The uniform of the WLA was functional. Women who worked on farms got dirty so by the very nature of their work, day-to-day uniforms were suited for the task as opposed to being fashion statements.

WLA service dress

The day-to-day uniform of a WLA worker consisted of brown corduroy or whipcord breeches, brown brogues, fawn knee-length woollen socks, a green v-necked pullover, a fawn shirt and a brown cowboy style hat. For special occasions, WLA members wore their service uniforms as in the above photograph. When working, many members of the WLA adapted their working uniform to suit themselves. In the summer, the breeches frequently became shorts.
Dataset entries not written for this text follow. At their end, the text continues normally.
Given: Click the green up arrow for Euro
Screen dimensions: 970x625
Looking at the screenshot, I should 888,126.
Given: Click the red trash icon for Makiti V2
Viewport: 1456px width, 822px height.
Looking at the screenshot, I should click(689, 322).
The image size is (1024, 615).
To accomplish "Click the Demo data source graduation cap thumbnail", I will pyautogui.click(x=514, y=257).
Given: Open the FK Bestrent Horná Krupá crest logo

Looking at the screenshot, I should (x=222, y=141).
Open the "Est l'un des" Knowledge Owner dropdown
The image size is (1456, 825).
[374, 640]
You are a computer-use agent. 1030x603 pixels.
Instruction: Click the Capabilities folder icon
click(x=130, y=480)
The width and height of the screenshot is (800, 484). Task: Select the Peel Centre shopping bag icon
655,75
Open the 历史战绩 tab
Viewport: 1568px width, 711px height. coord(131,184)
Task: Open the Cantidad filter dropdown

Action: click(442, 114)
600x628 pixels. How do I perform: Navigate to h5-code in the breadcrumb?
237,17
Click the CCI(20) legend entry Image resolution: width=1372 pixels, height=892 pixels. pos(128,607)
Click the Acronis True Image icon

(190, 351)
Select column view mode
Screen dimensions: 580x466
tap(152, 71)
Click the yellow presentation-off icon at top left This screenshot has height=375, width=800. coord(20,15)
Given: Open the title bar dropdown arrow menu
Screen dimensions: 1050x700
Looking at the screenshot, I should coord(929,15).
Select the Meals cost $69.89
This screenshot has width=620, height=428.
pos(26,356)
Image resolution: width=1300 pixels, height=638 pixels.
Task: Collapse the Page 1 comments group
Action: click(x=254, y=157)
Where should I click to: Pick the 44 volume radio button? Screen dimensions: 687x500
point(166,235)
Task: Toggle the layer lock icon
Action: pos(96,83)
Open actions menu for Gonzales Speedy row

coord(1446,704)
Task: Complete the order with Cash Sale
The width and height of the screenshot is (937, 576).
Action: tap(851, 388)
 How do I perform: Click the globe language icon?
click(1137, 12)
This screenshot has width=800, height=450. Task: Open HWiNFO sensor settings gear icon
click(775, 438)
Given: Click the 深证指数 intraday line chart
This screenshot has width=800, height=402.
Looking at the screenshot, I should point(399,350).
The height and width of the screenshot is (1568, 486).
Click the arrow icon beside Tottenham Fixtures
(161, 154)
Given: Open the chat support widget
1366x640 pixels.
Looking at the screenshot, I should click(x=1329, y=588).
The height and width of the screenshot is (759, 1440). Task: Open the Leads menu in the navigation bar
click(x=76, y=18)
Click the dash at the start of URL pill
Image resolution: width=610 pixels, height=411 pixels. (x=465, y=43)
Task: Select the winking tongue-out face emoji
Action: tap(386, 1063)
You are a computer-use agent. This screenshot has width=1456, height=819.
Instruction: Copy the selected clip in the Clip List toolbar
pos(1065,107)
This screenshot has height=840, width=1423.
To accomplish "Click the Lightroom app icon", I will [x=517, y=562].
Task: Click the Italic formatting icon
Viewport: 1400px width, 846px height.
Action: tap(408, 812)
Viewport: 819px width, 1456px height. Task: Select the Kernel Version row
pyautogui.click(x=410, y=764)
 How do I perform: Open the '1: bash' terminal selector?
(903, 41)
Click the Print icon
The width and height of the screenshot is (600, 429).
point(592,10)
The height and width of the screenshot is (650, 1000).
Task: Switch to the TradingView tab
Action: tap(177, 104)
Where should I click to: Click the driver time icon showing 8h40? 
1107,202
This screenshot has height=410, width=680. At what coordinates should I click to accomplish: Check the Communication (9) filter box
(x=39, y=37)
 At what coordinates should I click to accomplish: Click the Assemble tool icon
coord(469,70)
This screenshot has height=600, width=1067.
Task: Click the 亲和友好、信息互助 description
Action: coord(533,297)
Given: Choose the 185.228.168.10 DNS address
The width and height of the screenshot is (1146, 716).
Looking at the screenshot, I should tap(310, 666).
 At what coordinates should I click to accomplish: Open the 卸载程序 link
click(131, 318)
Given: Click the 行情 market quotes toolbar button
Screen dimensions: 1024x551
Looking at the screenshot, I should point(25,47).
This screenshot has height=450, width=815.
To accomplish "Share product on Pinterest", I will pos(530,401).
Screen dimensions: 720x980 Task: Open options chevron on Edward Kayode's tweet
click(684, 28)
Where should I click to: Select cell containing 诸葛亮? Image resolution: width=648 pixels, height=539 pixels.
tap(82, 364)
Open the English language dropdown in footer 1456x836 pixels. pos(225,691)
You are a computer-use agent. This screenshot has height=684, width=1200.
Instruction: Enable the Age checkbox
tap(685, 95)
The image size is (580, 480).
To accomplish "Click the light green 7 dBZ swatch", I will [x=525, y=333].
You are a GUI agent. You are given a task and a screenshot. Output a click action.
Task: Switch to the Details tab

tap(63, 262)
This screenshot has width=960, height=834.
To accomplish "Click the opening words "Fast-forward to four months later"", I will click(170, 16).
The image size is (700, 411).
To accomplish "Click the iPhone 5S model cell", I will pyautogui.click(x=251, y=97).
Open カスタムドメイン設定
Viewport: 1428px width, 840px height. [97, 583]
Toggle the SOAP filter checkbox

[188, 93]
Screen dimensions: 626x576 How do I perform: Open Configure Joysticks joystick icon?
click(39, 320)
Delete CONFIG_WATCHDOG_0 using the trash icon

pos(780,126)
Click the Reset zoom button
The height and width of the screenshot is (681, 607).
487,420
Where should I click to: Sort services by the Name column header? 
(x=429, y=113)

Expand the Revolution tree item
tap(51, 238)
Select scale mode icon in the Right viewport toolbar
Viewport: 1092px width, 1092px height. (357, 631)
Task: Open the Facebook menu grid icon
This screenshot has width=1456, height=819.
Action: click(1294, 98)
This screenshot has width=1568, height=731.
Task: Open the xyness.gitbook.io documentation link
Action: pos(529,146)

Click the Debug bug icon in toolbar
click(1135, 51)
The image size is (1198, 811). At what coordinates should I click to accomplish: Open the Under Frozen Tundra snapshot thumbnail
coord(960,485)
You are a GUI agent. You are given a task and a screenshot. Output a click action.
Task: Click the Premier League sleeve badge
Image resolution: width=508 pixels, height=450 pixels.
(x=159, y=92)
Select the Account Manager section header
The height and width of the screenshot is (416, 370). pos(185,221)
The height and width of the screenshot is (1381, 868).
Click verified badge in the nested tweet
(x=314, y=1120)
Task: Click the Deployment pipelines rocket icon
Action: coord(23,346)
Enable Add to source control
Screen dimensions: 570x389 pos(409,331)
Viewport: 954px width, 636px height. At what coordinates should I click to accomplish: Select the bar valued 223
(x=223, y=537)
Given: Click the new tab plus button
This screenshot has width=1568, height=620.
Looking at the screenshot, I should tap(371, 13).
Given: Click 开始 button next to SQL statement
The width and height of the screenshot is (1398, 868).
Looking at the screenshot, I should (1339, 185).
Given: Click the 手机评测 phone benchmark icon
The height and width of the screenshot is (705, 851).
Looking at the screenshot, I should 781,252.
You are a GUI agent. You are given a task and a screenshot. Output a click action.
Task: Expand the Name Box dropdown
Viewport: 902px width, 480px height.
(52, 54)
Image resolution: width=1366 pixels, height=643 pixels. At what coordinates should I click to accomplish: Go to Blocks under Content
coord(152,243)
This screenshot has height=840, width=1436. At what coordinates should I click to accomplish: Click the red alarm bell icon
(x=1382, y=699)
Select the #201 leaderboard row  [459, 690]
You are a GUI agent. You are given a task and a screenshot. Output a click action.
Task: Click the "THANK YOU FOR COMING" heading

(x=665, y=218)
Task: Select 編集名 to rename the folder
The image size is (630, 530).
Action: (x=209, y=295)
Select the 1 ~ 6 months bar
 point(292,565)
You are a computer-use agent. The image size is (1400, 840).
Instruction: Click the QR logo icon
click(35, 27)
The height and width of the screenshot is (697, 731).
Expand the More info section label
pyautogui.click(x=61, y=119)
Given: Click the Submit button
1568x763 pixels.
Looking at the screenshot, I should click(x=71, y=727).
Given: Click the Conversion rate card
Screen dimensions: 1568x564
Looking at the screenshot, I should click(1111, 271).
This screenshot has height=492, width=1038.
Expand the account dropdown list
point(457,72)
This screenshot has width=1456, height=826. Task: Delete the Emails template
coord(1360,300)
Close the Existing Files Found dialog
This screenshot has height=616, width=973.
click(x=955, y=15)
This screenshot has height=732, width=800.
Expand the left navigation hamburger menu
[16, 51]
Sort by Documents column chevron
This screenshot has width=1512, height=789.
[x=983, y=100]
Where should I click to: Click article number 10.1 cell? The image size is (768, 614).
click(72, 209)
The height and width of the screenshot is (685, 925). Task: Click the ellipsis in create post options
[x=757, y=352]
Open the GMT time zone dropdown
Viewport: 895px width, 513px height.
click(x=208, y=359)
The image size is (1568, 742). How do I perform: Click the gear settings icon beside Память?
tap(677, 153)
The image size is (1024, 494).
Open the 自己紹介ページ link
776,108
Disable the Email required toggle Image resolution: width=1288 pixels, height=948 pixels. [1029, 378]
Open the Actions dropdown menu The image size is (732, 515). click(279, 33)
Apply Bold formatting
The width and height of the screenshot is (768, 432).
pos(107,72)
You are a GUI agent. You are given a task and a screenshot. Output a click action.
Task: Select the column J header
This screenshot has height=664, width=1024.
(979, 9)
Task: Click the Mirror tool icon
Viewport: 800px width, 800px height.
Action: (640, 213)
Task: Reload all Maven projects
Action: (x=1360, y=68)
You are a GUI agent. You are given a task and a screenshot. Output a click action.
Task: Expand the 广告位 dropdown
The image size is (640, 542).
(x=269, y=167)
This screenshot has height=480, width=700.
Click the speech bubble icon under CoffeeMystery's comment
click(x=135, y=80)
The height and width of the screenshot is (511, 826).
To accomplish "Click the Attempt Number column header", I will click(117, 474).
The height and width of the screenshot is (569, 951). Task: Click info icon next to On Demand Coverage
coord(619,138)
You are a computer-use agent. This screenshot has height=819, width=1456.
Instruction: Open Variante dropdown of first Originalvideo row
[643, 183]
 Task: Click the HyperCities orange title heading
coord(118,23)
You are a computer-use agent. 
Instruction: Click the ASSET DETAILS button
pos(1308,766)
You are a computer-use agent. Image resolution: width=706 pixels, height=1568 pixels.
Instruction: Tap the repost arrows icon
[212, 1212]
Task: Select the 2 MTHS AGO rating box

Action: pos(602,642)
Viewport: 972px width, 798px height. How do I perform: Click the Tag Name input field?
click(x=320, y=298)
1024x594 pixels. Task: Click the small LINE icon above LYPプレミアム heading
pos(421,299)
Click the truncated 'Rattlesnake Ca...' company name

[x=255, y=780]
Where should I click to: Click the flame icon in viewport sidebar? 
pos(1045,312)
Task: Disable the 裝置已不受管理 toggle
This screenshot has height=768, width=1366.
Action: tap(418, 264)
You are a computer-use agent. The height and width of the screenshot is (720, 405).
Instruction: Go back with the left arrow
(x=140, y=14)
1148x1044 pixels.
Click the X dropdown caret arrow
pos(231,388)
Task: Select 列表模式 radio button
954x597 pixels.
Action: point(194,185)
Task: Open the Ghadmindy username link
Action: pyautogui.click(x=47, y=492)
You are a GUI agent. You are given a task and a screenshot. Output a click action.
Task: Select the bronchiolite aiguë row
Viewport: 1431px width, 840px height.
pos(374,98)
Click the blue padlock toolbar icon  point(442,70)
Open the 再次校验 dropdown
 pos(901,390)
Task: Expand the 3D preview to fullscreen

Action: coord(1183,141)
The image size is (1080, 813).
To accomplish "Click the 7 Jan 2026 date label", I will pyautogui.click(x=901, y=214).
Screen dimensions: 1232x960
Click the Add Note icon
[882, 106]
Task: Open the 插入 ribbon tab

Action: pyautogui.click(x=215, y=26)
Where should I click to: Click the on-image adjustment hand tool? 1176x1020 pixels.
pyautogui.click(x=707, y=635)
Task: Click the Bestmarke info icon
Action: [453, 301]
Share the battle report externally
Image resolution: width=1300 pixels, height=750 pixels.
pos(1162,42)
To begin with, farmers were reluctant to use young female workers on their farms. Theoretically, they should have had no choice as there should have been a dearth of young male labourers in the early stages of the war. In fact, the call-up of young men was slow and many farms found that they had their full compliment of male labourers and members of the WLA. In the initial stages of the war, many members of the WLA went back home from their farms as they had nothing to do. Those who did stay on their allotted farm, were frequently used for domestic work in the farm house as opposed to farm work  -despite WLA rules that they were not to be used for domestic work as they were ‘outdoor’ workers not ‘indoor’.

The command structure of the WLA mirrored society as a whole. Those who ran the WLA both at a national and regional level tended to be from middle class rural backgrounds. Those who actually worked on the farms, tended to be from the cities or industrial areas of England and Wales.

“The girls came from all walks of life and various parts of the country. We had some from Yorkshire and London. It must have been quite a culture shock for them. I, having been born in the country, didn’t feel quite so bad.”

Iris Walters

By 1943, Britain needed more and more food as the U-boat campaign hit hard. By the end of the year, Britain was less dependent on overseas supplies as the work done by the WLA was sufficient to keep Britain in food. The WLA continued in existence even after the war had ended. Food rationing continued after the war and the WLA continued until 1950 when it was disbanded. During the time of its work, the WLA had provided 90,000 women to work on the land and had kept Britain in food for the duration of the war. Though Britain had rationing, no-one actually starved during this time  – a testament to the work done by the WLA.